Argyle Square Gardens is a relatively small park just south of Kings Cross, and I arrived just as the Tibetan Freedom Torch Relay was starting, to find it absolutely jam-packed, and it was a rather difficult job to make my way to the stage at the centre where there was a space for the press to work.

This too was pretty packed, and it wasn’t always possible to find a position from which one could photograph those appearing on stage adequately. Working in confined spaces is made considerably harder by the increasing trend of photographers to use backpacks rather than shoulder bags. There were also too many inexperienced photographers moving in front of others taking pictures without thinking about it. It’s something we all do occasionally by accident, but when working with others most try to avoid as much as possible. The worst offenders are people with camera phones or similar who think nothing about holding them out at arms length in front of other’s lenses.

Face in crowd

There were stirring speeches and some fine performances on stage, but mostly the interest there was for the ear rather than the eye, and it was the members of the audience that attracted the photographers’ attention. The exception came at the end of the event with a short drama depicting the treatment of Tibetans by the Chinese and the Tibetan response, followed by the introduction to the Tibetan Freedom Torch and Team Tibet.

Athletes of Tibetan origin living around the world want to compete for Tibet in the Olympic Games and formed a national Olympic committee and mad an application to the International Olympic Committee to compete in Beijing. They received no response to this and last month withdrew their application, demanding the IOC remove all Olympic Torch relay stops in Tibet, including those in the Tibetan areas now a part of Chinese provinces.

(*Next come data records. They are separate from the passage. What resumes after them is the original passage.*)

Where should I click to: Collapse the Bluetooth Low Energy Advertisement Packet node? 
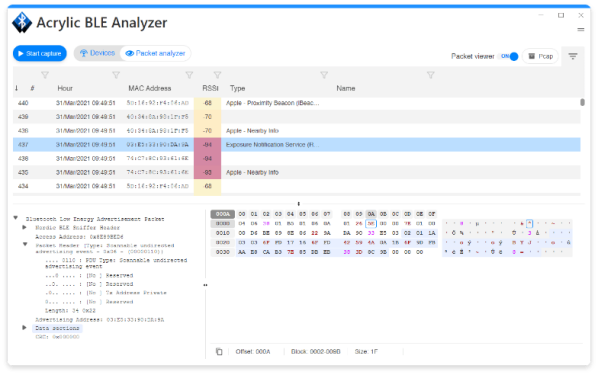(16, 218)
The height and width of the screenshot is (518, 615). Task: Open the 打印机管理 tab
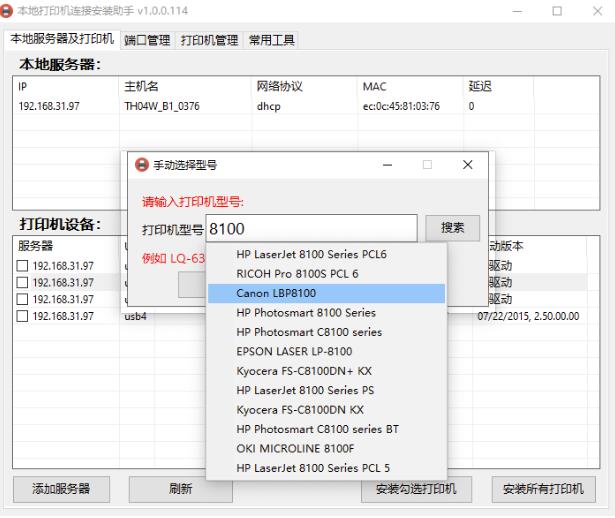pyautogui.click(x=209, y=41)
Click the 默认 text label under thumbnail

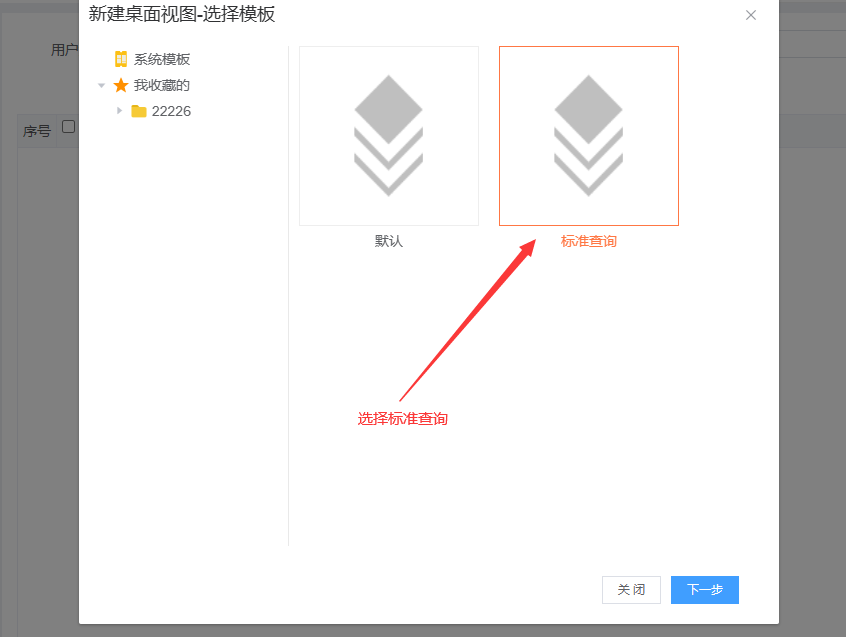pyautogui.click(x=389, y=241)
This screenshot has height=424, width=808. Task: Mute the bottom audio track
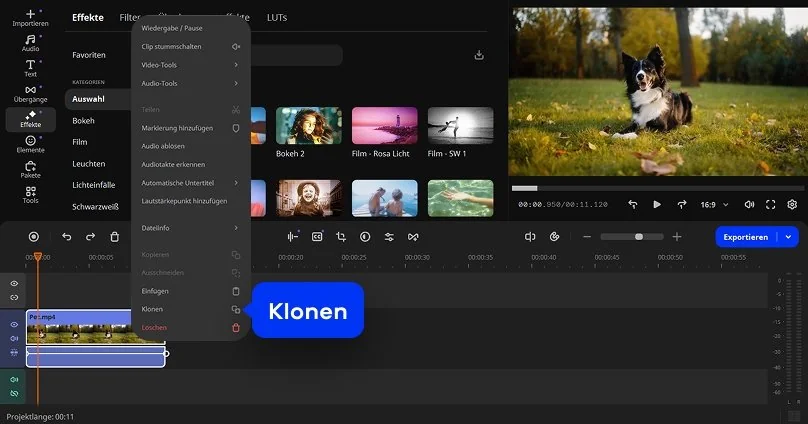point(14,380)
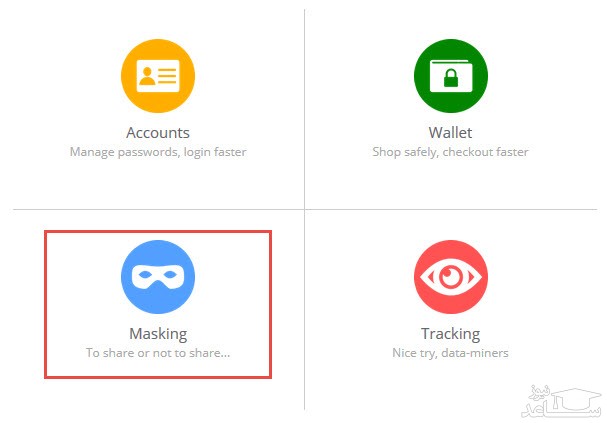This screenshot has height=423, width=607.
Task: Click the Accounts title text
Action: (x=158, y=133)
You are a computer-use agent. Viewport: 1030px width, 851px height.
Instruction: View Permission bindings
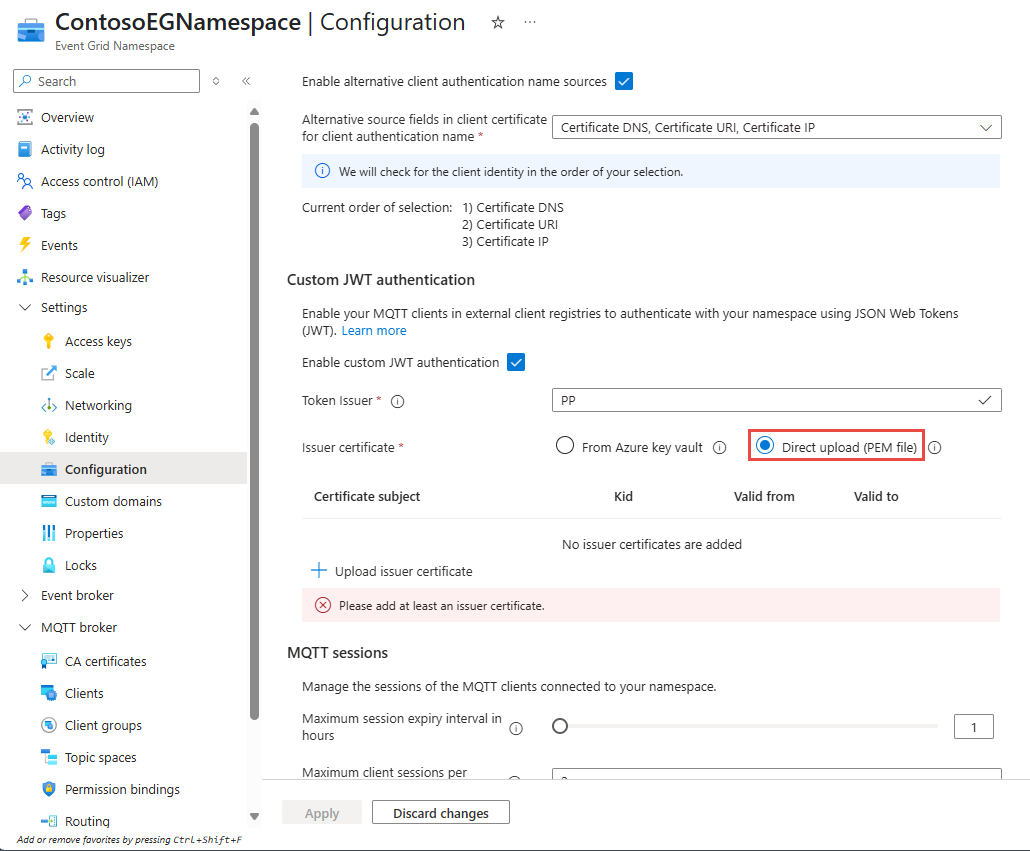click(x=117, y=789)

I’d stood on the pavement where the press were cleared to by police in Bloomsbury thinking that the Olympic slogan – Light the Passion, Share the Dream – really needed a third statement to seem complete, and ‘Free Tibet’ made the obvious one. That supplied by the Tibetan Freedom Torch organisation, ‘Freedom and Justice for Tibet’ is just too long to chant.

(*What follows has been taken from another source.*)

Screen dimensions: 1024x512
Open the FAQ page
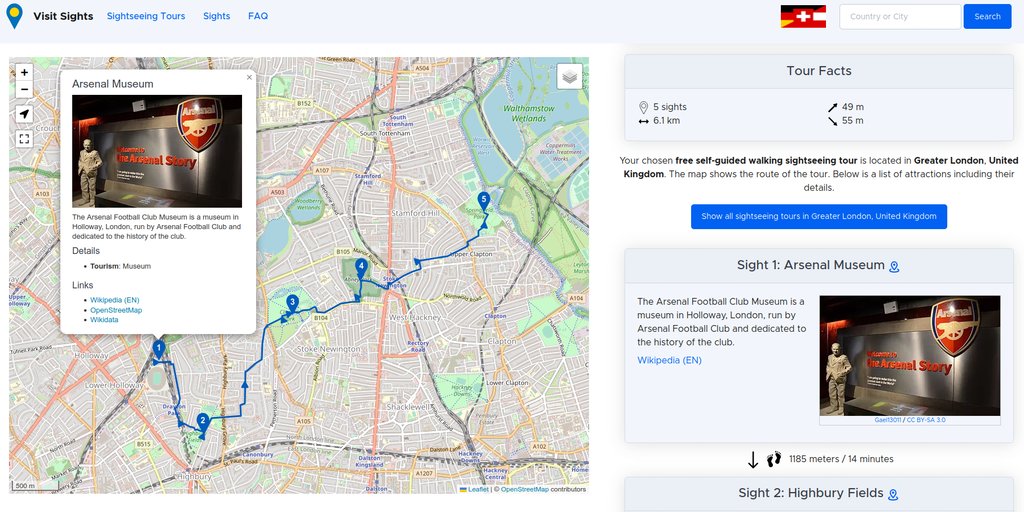pyautogui.click(x=258, y=16)
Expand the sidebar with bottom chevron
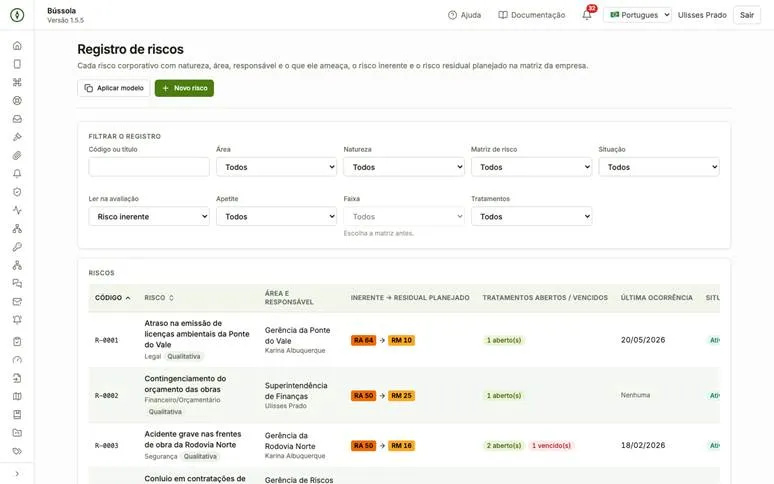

Team Tibet also appealed to athletes around the world to show solidarity with them by visible actions to protest about human rights abuses by China, and have started their own alternative Olympic torch relay. This began in Olympia, Greece on March 10th, the 49th anniversary of the Tibetan Uprising and has travelled across Europe, with ceremonies in Budapest, Rome, Munich and Edinburgh and London.

Tibetan Torch Relay

I photographed the torch as it was carried by one of the Drapchi nuns, imprisoned and tortured by the Chinese, on its route to St Pancras Station for the train to Paris – – like the other Olympic torch was going on to Paris. From there it will travel through North and South America and Asia, with its arrival in Tibet planned for the first day of the Beijing Olympics.